*** Opening AVAILABLE DATA ***
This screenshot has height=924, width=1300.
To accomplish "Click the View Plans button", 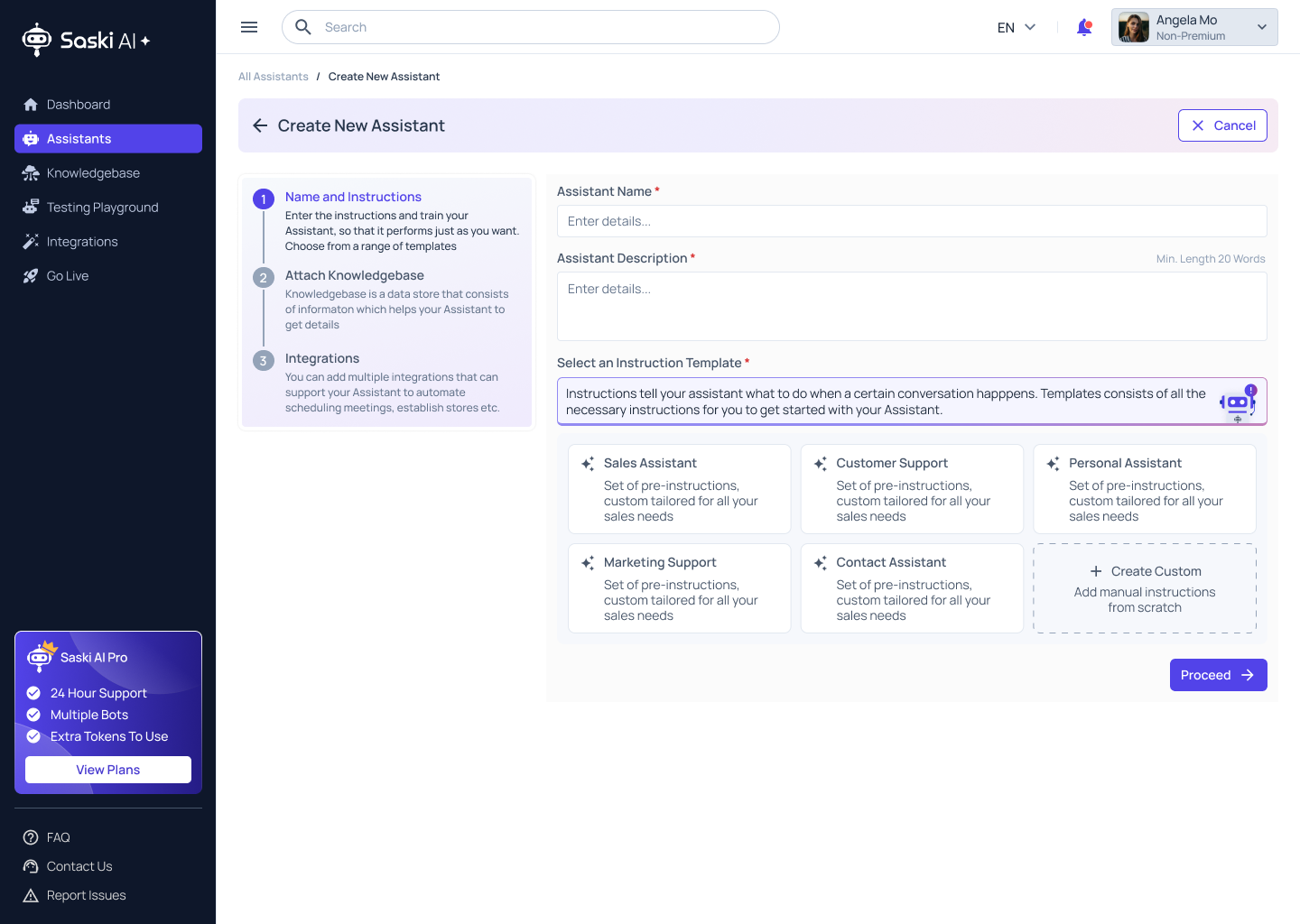I will point(108,770).
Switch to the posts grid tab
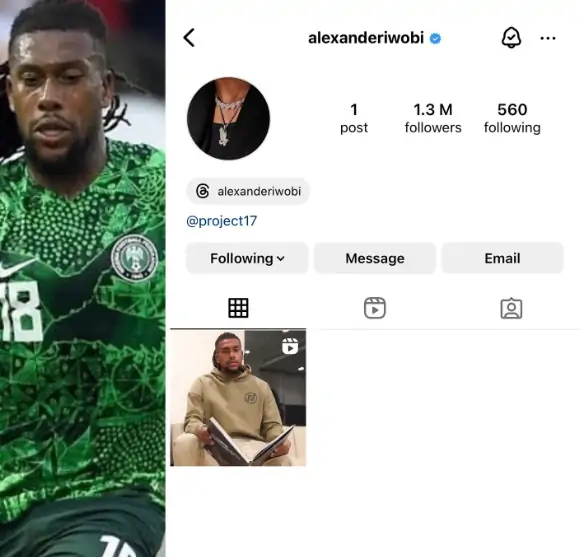This screenshot has width=583, height=557. pos(238,308)
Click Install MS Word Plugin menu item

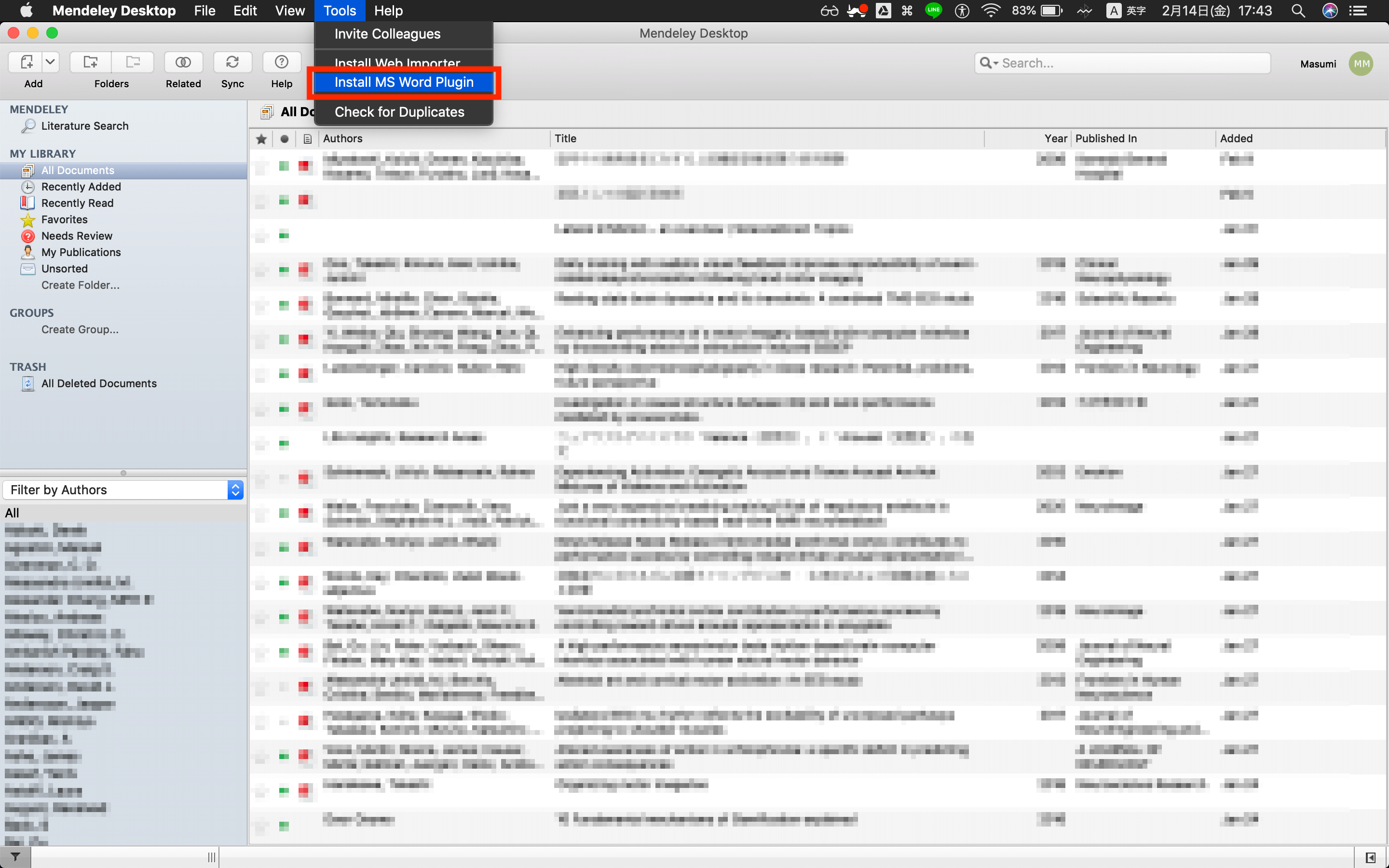coord(403,82)
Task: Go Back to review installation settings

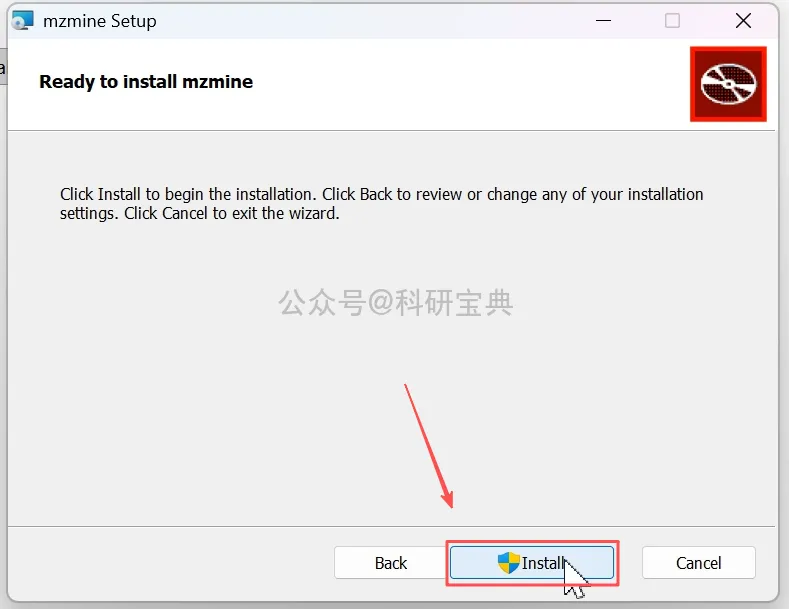Action: [x=390, y=563]
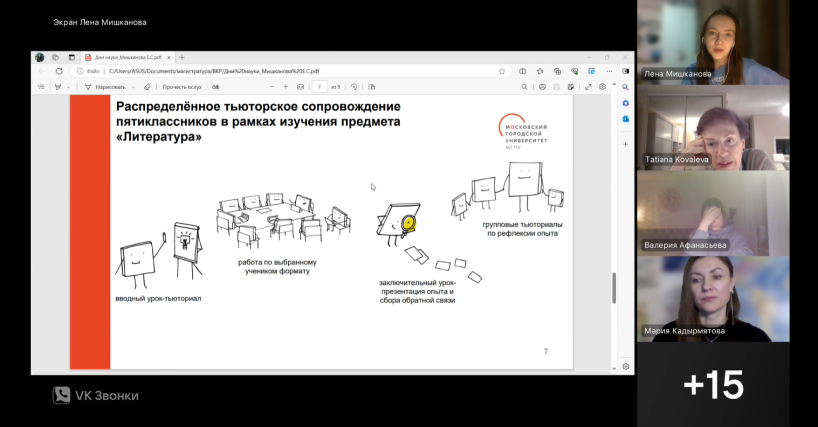Click the +15 more participants tile
The height and width of the screenshot is (427, 818).
coord(712,385)
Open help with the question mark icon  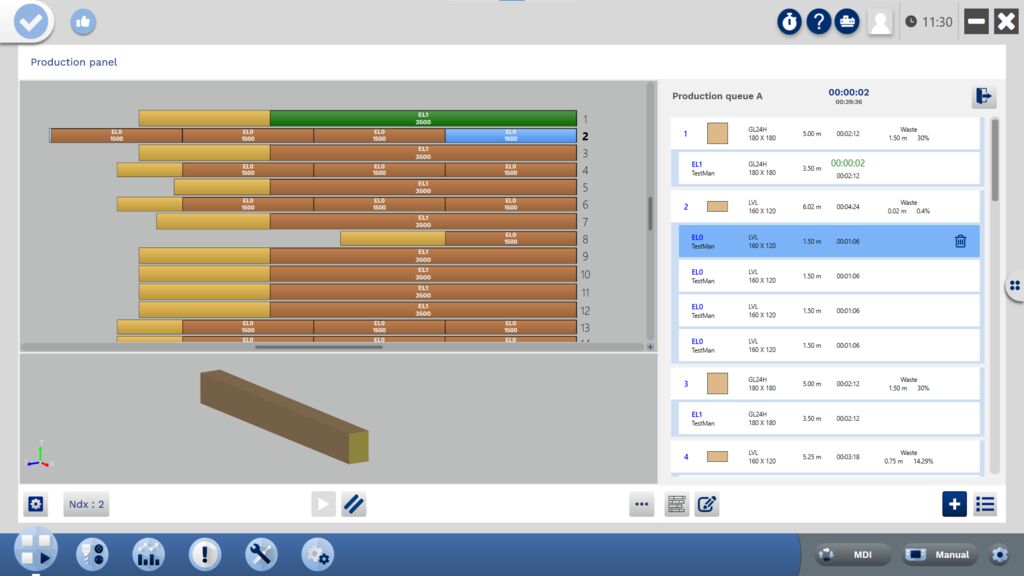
*** Closing AVAILABLE DATA ***
● **WORK ITEM**
In the records above, find the line containing "Click Install MS Word Plugin menu item", then write out exactly that line and every later one through the last, omitting pictures.

● **TASK RESPONSE**
Click Install MS Word Plugin menu item

coord(403,82)
Task: Go Back to review installation settings

Action: [x=390, y=563]
Click the +15 more participants tile
The height and width of the screenshot is (427, 818).
coord(712,385)
Open help with the question mark icon  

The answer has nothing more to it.